Refuting Apologetics #2

Once again the intellectual featherweights at Frank Turek’s Cross Examined tossed me a big, fate softball. The article, Infinite Punishment for Finite Crimes? attempts to make sense of this idea of sending people to hell for eternity for a sin that has an expiration date.

“The assumption underlying the challenge here is that there should be some correlation between how long the offending act took to commit and the punishment that is attached to it.”

After reading this article over a few times, the author seems to be saying that non-believers think this way about crime and punishment. Well, breaking news, Mr. Apologist, I don’t know of any atheist who thinks like this. That’s stupid. My contention is that even the crime of murder is finite in effect and the punishment ends with the perpetrator’s end. The effects of the crime may be felt long after, but we’re talking about the punishment in this case.
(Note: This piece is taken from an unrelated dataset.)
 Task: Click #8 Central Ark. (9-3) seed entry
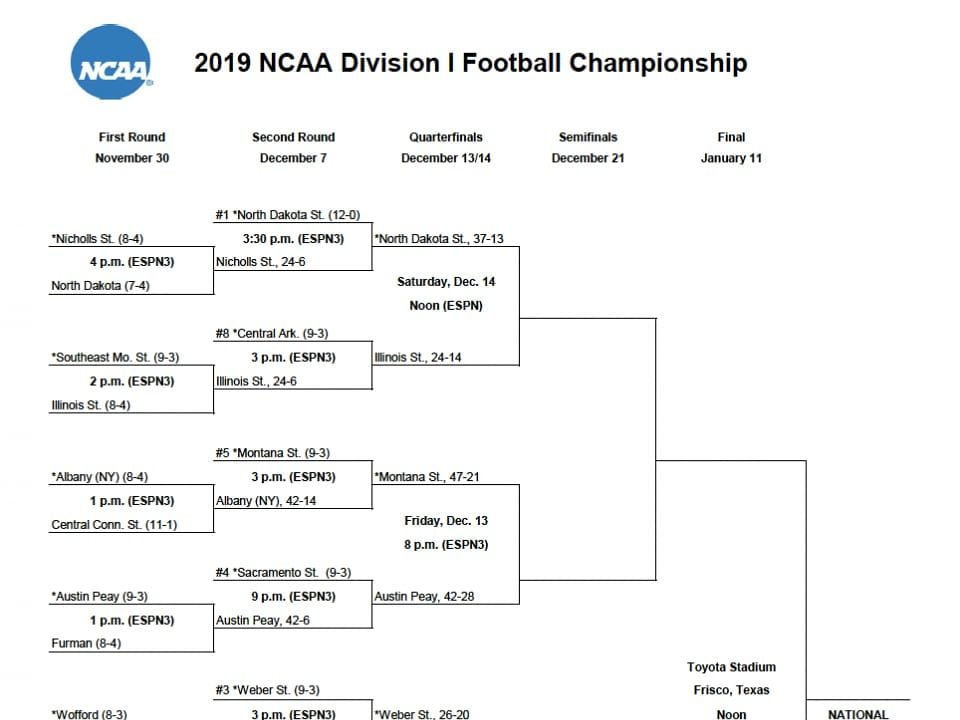tap(272, 334)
The author states that God cannot be victimized, but he does have the right to separate himself from those who rejected him. I won’t argue that God can’t be victimized. To reject God presupposes a relationship with God. I don’t believe in a theistic god of any type. I am aware that there is a character in the Bible known as God and that many apologists refer to him, but I can’t get past the logical contradictions. There is one other line in that paragraph, “We are not chosen at random for such punishment.” Tell that to the Calvinists.

And here is why I do not believe that the God of the Bible exists:

“Though our bodies will die, our souls live on. Let’s consider for a moment what this means: while we may have forgotten many, or even most, of the times that we erred, the times that we hurt others, the times that we did not live up to what was expected; He has not. Each of our sins, each of the times that we chose to act or think in a way we knew violated His perfect will, each of those instances may seem to be the distant past to us, but God is not limited by time.”

We’re human and we make mistakes. To think that the supposed, all-powerful creator of the entire universe cares that I took a penny and didn’t leave one, or I lied when I said that I couldn’t go to a co-worker’s party, tells me that people are in an abusive relationship with their God. Why the fuck would this allegedly amazing entity be bothered by humans being, well, HUMAN? Didn’t he apparently make us this way? I don’t understand how this author can seriously think that this kind of relationship is healthy.

“We have chosen to stand before God, unapologetic, demanding that He accept us just as we are, proud of our lives and our choices. Judge us and find us worthy, we demand. What choice does this leave to a perfectly just judge?”

Perfectly just? This author spent the entire article describing a petty and vindictive judge who set up humanity to fail from his first words to Adam. This is the same “perfectly just” judge who spent most of his time passing down his laws to Moses talking about how build and decorate an altar instead giving us actual, useful laws like don’t rape women and children, be a good steward to this planet, and don’t be a dick to others. Perfectly just, my ass.